Data for the task:
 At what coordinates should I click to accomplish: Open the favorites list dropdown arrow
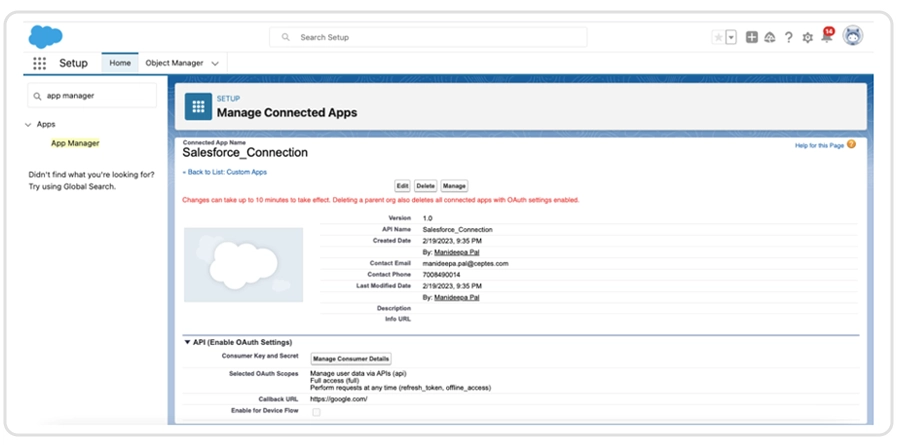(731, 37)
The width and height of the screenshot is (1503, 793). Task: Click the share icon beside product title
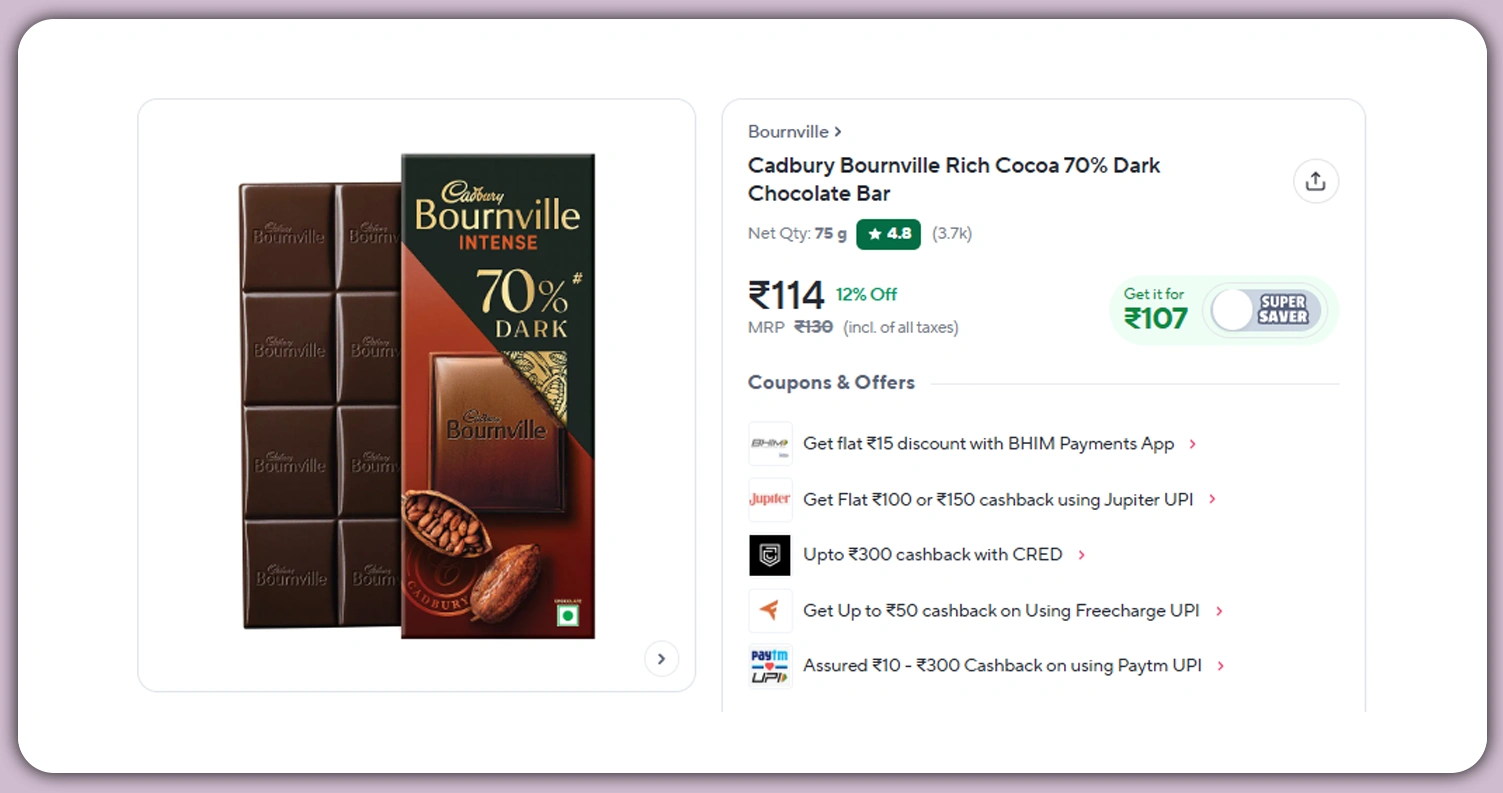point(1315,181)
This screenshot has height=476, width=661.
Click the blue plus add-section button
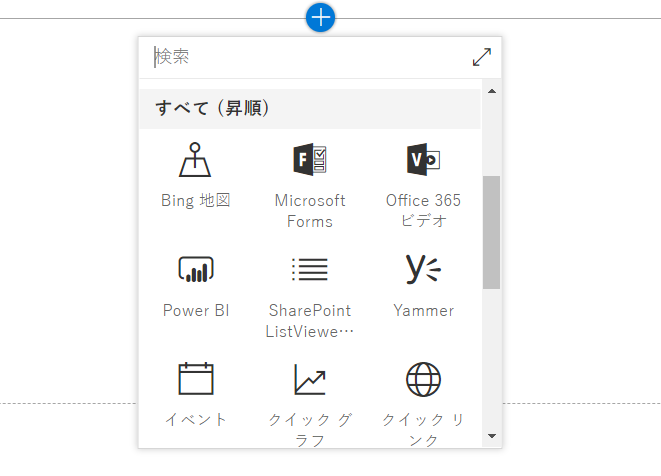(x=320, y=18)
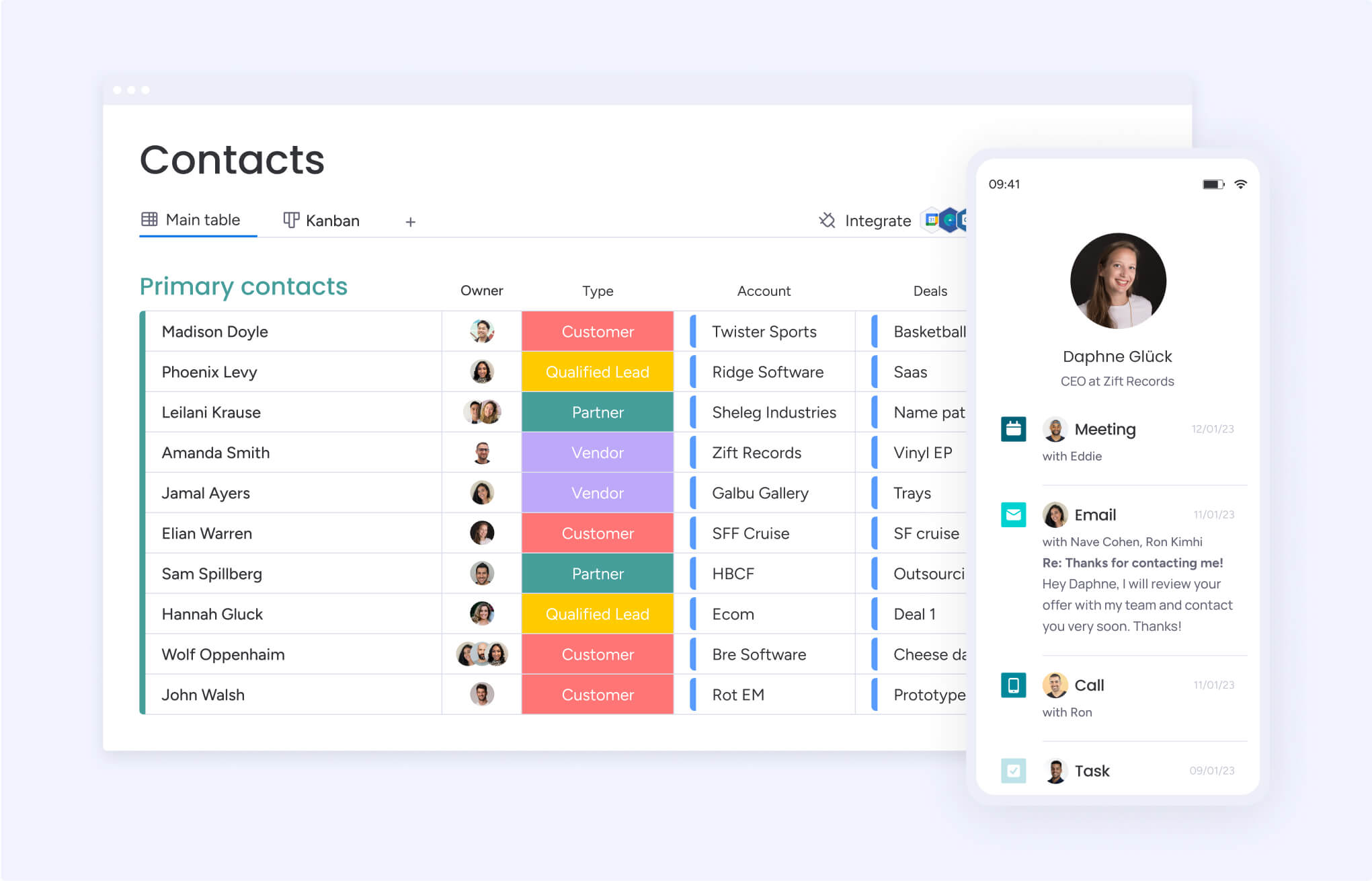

How to complete this task: Apart from the pictures, return every entry above exactly as given.

Exercise solution:
 At what coordinates should I click to accomplish: Open the favorites list dropdown arrow
(731, 37)
The width and height of the screenshot is (1503, 793). Task: Click the share icon beside product title
point(1315,181)
This screenshot has height=476, width=661.
Click the blue plus add-section button
(x=320, y=18)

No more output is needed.